But our hill is covered in snow again, the signs of energing life I was relishing are covered in a white blanket and I am back to woodburner worship. And making marmalade seems the right thing to do. Just as I love the comforting aroma of bread baking on a winter’s day, the citrus smells that fill the kitchen during a marmalade session make all that slicing of orange peel worthwhile. I love Diana Henry’s description in salt, sugar smoke (which has some lovely, unusual marmalade and orange jam recipes) of “vats of sunshine.” Besides, spreading my coarse (or messily) cut home-made marmalade onto thick slices of toast to go with a big mug of tea on a weekend morning is one of life’s simple pleasures.

This is the recipe I use every year for Seville Marmalade:

800g seville oranges

1.4 kg sugar

juice of 2 lemons

Put the oranges in a saucepan, fill with water to cover/so that they float freely, bring to boil and simmer for about 2 hours. A lovely citrus aroma will start to fill the kitchen. Take them out of pan, reserve the liquid, cut the oranges in half, scoop out the pips and put in a small pan. Chop up the oranges finely or coarsely, depending on personal preference (or patience and time!) and put them in large pan.

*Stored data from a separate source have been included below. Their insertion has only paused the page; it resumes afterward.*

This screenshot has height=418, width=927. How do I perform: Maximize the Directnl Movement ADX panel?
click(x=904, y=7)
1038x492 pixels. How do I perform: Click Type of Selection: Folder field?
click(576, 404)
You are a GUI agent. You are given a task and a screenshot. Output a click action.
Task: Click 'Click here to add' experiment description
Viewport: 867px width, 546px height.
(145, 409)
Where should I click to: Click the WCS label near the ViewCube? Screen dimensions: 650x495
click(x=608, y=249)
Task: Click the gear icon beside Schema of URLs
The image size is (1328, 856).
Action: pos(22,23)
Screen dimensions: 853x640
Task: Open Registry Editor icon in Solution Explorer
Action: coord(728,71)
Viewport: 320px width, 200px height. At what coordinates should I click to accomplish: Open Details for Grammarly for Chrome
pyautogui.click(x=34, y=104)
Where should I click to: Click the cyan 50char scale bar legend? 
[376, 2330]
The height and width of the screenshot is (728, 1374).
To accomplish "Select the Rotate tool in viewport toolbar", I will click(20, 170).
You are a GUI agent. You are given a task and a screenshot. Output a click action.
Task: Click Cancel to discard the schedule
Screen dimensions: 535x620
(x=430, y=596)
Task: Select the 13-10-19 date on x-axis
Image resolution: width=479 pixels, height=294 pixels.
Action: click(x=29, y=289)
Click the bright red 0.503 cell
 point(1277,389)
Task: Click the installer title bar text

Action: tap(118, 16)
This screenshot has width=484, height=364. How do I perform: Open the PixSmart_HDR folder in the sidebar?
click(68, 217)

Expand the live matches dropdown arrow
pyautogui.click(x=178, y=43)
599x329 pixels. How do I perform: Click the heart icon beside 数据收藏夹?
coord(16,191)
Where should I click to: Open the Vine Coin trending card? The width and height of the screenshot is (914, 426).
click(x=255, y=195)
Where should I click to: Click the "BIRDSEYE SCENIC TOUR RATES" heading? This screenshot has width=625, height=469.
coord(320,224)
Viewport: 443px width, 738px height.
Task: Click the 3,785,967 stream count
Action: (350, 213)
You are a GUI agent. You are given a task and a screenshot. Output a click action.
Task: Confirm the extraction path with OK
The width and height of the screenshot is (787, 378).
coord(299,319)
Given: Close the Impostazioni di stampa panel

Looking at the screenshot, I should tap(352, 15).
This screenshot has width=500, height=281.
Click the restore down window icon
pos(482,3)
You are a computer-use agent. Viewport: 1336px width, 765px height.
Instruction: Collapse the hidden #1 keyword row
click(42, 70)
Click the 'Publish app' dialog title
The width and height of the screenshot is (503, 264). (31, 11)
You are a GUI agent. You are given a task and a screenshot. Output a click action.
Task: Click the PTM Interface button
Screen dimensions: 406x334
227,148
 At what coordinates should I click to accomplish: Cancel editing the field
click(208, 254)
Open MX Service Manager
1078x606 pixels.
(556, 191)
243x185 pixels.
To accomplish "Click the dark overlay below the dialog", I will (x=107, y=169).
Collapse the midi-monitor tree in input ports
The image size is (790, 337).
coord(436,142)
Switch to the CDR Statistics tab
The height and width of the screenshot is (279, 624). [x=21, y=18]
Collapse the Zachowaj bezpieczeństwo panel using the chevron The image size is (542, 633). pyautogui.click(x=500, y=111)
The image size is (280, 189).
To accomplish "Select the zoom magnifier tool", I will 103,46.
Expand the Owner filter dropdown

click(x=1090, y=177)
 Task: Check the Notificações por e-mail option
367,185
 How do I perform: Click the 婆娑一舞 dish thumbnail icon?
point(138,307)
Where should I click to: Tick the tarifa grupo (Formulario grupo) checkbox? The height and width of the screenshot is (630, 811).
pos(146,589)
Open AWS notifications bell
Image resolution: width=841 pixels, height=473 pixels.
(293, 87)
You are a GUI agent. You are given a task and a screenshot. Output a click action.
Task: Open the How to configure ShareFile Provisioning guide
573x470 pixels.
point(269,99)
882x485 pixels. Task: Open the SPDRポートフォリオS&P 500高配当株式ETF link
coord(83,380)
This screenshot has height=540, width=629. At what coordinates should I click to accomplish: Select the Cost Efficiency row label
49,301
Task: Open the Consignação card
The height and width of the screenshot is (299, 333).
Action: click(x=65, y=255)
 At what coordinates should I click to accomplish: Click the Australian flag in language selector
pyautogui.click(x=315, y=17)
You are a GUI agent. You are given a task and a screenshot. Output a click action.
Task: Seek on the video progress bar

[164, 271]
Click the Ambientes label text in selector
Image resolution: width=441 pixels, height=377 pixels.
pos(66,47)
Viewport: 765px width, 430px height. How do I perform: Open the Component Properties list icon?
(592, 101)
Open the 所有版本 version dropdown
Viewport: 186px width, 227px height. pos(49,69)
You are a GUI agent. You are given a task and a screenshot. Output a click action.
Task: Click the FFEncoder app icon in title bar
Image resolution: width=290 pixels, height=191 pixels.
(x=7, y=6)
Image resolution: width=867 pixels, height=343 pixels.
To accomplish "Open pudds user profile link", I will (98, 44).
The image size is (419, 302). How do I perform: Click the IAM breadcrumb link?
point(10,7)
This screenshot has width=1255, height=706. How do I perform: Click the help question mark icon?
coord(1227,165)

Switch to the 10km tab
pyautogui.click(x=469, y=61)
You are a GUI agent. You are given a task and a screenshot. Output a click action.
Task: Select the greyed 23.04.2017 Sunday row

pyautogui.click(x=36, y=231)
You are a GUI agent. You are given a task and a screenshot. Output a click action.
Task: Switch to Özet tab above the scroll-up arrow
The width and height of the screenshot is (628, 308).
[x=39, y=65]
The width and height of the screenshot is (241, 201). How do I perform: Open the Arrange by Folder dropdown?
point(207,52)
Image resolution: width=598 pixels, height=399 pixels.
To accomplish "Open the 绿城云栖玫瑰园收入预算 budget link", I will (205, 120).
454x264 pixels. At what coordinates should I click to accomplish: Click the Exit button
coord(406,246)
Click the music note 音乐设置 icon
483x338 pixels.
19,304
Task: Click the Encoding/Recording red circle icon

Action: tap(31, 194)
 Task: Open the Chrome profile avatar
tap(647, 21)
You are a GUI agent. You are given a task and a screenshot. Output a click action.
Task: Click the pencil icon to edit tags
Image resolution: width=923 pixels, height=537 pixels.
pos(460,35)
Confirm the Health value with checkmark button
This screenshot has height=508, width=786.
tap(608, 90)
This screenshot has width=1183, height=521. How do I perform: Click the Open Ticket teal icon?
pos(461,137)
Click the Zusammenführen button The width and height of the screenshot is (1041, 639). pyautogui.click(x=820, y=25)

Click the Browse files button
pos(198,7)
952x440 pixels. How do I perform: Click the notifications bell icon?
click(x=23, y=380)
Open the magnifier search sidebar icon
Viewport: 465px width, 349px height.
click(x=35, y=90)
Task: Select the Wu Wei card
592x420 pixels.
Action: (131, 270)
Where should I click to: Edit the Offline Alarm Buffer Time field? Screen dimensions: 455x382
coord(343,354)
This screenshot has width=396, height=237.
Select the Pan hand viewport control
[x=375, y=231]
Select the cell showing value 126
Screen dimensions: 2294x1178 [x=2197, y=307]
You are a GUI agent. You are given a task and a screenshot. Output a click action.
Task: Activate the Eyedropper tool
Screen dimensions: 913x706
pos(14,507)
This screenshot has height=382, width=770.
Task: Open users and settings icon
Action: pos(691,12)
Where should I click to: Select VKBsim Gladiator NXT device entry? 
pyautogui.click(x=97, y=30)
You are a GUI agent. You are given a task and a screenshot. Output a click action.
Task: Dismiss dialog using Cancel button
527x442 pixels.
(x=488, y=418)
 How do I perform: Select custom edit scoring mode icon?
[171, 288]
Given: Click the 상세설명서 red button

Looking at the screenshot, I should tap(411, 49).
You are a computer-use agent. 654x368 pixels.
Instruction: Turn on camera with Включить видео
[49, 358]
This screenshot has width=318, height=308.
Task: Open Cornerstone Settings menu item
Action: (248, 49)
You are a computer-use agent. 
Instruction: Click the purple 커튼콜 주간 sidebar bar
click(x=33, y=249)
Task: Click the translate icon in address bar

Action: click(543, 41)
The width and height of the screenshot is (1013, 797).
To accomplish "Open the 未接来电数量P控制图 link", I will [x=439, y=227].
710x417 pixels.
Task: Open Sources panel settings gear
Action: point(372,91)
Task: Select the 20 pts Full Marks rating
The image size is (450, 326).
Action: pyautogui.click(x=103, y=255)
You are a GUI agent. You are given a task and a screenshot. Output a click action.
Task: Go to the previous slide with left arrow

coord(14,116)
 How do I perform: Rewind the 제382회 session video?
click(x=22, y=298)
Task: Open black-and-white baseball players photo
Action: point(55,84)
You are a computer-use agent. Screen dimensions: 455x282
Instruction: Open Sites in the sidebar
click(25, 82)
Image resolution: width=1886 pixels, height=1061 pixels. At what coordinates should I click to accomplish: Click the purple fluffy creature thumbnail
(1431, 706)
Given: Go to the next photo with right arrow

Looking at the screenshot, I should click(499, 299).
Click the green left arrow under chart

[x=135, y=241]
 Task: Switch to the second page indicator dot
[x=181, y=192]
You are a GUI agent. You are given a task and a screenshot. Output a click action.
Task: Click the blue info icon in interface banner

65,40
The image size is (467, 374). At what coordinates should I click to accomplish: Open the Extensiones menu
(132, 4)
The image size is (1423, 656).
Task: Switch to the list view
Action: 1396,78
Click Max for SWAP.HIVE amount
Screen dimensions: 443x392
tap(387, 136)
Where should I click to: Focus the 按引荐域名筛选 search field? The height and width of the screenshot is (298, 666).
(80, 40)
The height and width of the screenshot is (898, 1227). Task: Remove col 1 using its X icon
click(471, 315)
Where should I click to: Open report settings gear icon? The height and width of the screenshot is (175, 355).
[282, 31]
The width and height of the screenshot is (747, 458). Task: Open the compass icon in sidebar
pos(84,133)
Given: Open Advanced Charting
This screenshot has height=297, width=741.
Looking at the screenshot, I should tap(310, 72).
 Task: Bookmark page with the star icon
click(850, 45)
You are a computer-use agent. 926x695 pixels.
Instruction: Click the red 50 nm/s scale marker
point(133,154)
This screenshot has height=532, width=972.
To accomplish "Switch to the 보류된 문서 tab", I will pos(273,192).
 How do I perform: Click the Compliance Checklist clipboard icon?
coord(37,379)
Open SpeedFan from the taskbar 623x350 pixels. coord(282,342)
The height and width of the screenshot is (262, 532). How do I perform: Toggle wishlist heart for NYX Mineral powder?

Ladle some of cooking water over pips in small pan and bring to boil. Boil for 5 mins, then strain through a sieve over chopped oranges in large pan. Add the lemon juice and stir in sugar. Bring to boil gently so that sugar dissolves before marmalade starts boiling, then boil until setting point is reached (I normally use a jam thermometer), about 15 mins. Ladle into sterilized jars (I normally wash then dry them in woodburner or use them straight from a hot cycle of the dishwasher) and seal.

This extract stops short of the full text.